Every moment of Tony’s life has been calculated. That changed his personality. He has never lost his inherently happy nature, but his life decisions became more methodical. It even influenced his career choice to become a marine engineer, which requires methodical calculation.
But because of my reactions to Tony’s diabetes, our relationship almost ended before it could flourish. When you marry someone with diabetes, you marry all aspects of symptoms and lifestyle management. My medical background both helped and hindered this. As a nurse, I felt compassion for my patients, but their illnesses did not personally affect me. In the early days of our marriage, I viewed my husband as a patient; any symptom he exhibited would send me into a tailspin.
Once, during a stressful work deadline, his sugar was high for several hours. Instead of staying calm, I began to cry and called my parents (a doctor and nurse) to discuss the situation. I expected Tony to be pleased by my concern, but instead he left, angry and embarrassed. I thought he was being selfish, but he felt I had treated him as an invalid instead of a man. He felt responsible for my anxiety, which created guilt. He then began to withhold information to prevent my concern. He feared my reaction, and I resented his silence — creating distance between us.
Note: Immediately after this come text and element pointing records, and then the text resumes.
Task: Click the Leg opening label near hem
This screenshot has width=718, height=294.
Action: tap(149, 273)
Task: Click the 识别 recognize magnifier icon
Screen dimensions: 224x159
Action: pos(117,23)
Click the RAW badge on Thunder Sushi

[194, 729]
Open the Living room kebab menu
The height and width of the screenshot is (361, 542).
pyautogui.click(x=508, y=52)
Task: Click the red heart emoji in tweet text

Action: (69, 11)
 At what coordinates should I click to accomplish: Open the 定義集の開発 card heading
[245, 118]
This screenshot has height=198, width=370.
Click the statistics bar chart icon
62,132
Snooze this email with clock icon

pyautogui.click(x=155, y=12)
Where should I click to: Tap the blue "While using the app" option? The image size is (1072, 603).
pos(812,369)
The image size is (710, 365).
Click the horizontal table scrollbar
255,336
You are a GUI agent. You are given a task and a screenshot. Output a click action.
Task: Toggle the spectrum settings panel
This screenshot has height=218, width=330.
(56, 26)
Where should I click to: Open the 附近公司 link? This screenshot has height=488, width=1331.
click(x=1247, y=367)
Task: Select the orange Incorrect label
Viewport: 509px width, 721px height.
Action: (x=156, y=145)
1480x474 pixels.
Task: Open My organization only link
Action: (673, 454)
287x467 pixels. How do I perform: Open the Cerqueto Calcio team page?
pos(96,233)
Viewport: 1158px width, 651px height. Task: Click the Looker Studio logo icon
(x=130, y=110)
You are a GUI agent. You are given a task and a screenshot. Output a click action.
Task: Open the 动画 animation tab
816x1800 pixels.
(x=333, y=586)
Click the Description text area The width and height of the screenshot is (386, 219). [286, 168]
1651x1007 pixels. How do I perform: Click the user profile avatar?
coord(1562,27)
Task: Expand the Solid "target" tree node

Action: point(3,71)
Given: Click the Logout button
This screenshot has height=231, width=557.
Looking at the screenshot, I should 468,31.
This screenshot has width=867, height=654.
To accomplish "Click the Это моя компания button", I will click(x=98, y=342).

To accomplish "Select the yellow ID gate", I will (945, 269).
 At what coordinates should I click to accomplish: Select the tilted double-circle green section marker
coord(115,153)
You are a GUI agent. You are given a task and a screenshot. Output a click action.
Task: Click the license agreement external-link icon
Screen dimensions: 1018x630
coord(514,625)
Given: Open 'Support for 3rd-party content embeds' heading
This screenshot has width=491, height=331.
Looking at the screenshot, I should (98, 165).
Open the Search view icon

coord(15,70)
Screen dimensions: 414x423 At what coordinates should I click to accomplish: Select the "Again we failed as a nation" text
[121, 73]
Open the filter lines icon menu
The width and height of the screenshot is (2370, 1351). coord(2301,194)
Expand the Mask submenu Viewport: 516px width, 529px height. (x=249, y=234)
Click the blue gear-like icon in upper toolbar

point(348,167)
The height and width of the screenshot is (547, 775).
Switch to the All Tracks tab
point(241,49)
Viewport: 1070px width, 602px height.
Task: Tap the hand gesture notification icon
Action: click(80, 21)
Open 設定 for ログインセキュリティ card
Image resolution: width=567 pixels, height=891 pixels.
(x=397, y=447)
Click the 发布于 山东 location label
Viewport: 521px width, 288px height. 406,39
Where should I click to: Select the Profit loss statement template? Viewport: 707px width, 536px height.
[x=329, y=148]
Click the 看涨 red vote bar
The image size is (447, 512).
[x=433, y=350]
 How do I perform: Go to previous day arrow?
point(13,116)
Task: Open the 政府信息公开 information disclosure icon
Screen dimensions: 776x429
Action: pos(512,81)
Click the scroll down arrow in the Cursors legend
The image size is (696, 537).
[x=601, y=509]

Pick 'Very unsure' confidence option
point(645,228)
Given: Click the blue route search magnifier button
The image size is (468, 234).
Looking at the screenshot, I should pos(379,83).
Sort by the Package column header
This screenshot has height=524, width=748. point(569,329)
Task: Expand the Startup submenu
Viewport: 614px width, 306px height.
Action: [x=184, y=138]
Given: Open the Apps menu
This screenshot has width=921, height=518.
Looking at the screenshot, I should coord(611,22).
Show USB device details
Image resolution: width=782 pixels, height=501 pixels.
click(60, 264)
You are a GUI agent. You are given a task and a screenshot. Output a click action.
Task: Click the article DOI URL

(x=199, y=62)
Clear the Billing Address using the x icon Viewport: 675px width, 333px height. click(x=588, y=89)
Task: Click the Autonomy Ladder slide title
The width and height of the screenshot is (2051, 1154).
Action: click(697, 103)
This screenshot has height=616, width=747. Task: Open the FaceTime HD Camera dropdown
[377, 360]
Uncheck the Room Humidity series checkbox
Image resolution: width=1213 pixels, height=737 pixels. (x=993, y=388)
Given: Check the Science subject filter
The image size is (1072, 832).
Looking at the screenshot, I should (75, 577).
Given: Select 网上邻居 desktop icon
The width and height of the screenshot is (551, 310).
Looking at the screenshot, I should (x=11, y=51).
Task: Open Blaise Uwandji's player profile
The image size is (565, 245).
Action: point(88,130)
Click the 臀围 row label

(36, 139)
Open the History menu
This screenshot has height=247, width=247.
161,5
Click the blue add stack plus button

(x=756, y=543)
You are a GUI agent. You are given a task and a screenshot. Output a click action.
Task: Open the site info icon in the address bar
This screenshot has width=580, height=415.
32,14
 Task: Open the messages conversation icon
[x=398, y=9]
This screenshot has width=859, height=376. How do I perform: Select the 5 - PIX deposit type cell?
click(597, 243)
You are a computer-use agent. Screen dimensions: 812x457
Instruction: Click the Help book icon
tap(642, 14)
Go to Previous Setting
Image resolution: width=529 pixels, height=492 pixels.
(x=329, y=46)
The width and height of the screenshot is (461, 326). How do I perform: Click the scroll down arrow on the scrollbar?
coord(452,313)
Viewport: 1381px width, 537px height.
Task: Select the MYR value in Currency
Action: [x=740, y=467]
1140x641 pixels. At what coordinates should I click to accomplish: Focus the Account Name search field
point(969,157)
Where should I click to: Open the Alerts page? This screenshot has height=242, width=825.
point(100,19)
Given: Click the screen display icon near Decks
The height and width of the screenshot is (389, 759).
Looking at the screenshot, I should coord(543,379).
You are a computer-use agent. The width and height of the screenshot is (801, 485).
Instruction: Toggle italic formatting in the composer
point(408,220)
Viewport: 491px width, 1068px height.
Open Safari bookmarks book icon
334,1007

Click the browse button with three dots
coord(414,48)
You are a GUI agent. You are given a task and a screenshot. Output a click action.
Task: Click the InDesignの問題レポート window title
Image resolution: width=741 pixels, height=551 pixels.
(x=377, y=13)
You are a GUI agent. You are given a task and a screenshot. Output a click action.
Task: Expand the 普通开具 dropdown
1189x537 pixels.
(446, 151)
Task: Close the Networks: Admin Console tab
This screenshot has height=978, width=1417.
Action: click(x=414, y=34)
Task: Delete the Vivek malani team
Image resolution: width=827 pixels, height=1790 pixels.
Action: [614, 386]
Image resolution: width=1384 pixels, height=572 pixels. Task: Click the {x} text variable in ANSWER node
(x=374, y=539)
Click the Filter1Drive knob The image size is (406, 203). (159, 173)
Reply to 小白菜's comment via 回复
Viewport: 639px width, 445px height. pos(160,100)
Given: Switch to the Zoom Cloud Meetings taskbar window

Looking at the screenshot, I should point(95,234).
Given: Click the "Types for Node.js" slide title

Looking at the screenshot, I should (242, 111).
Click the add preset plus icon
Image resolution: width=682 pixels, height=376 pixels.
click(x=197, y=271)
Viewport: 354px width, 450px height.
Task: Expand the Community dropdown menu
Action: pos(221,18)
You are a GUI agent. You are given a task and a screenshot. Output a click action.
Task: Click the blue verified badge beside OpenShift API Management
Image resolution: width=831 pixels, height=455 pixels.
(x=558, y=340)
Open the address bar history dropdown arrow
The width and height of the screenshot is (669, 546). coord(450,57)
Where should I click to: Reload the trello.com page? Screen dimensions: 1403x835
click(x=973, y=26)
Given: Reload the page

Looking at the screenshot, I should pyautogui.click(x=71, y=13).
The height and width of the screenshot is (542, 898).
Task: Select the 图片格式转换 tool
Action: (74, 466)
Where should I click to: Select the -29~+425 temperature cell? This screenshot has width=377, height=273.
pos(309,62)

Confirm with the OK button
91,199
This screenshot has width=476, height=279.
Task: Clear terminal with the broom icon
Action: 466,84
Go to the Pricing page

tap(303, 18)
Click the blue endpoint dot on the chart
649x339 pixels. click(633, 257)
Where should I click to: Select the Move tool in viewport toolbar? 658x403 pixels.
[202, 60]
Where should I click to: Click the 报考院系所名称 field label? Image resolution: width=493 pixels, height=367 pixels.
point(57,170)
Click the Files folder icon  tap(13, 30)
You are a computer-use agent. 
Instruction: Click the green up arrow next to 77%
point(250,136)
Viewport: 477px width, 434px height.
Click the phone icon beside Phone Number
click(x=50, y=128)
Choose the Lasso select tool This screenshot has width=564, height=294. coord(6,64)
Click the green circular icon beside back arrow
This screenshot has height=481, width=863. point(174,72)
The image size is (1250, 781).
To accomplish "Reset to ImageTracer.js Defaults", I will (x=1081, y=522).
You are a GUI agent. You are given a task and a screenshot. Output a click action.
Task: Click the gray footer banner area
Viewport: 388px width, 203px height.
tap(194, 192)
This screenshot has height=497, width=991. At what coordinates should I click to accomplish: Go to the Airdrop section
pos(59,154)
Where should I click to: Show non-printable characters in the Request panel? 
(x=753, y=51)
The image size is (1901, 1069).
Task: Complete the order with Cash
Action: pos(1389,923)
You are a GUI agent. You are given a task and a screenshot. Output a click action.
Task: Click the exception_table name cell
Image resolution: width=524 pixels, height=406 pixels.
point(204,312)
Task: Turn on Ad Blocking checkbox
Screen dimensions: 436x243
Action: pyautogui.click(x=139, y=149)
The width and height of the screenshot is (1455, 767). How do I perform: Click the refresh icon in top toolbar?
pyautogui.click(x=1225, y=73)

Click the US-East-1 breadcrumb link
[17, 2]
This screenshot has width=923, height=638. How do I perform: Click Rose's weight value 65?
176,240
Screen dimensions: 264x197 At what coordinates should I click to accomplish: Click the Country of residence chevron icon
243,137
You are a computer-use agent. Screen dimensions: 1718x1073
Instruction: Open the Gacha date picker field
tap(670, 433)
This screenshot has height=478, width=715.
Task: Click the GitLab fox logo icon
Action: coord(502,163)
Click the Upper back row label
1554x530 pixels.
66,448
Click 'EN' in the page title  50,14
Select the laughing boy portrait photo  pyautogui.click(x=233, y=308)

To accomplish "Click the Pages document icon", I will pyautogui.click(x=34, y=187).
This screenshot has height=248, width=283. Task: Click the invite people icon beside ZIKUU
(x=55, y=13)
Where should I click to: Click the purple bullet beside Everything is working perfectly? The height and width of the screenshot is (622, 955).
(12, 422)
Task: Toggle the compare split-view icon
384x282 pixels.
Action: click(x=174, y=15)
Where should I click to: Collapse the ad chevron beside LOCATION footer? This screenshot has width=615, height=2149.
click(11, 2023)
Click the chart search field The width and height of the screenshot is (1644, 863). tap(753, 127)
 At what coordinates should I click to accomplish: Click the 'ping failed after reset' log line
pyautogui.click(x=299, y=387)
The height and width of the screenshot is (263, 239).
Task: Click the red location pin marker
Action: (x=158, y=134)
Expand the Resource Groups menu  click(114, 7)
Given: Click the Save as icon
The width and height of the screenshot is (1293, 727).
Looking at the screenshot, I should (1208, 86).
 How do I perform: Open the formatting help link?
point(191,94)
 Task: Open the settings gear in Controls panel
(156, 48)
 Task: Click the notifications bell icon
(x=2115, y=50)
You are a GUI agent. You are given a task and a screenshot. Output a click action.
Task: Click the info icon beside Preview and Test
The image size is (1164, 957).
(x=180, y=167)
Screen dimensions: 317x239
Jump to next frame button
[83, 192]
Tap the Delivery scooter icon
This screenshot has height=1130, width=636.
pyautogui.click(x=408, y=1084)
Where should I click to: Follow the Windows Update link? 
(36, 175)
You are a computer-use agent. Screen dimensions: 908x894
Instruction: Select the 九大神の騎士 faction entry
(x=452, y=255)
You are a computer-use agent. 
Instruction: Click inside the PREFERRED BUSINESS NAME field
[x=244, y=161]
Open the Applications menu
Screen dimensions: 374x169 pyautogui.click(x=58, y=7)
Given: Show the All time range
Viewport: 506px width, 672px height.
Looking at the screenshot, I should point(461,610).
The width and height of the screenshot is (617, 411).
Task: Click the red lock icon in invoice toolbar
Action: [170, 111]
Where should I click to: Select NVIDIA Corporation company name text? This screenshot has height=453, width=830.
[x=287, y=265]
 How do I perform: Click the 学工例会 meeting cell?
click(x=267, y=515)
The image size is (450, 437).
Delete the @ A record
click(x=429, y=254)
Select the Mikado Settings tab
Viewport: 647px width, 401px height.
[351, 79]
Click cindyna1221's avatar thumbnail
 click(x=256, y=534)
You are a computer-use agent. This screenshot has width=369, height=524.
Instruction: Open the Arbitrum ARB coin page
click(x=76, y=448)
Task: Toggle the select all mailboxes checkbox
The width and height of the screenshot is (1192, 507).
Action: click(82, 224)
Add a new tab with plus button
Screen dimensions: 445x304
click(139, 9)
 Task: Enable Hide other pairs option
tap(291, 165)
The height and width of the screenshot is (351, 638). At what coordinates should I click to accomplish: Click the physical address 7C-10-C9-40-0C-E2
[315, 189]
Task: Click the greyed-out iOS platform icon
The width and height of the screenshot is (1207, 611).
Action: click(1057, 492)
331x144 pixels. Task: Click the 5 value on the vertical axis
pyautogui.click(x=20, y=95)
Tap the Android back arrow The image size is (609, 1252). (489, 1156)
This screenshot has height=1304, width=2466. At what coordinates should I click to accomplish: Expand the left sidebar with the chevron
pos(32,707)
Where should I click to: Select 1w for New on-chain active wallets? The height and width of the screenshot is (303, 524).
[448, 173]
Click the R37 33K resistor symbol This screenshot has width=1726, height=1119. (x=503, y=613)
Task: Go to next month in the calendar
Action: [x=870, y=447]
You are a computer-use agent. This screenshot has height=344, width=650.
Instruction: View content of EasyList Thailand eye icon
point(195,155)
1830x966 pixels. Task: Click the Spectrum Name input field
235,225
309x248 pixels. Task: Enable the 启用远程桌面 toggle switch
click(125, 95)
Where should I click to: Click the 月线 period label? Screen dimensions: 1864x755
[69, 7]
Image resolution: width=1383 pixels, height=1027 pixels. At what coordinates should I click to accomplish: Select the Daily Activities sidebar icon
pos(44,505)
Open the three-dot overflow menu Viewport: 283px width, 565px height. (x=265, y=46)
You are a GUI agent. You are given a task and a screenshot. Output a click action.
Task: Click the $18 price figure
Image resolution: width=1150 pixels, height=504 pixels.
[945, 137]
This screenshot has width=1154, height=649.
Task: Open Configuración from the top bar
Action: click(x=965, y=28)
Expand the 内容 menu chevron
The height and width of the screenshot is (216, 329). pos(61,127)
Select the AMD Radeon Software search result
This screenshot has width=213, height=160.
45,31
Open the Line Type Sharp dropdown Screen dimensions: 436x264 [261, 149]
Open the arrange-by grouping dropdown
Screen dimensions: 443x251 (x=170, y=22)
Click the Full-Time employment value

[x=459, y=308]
It took a stern lecture from my father to open my eyes to how my reactions were causing Tony stress. I began listening when Tony said he could manage his blood sugar and diabetes without family consultation. I kept my panic to myself when he had brief proteinuria that resolved within a month. I held his hand through the eye injections that stopped a small retinal hemorrhage. Eventually, I developed a healthy respect for, but not fear of, his diabetes.
Love does not conquer diabetes. But a loving, trusting, supportive partner can extend and improve quality of life for many happy years.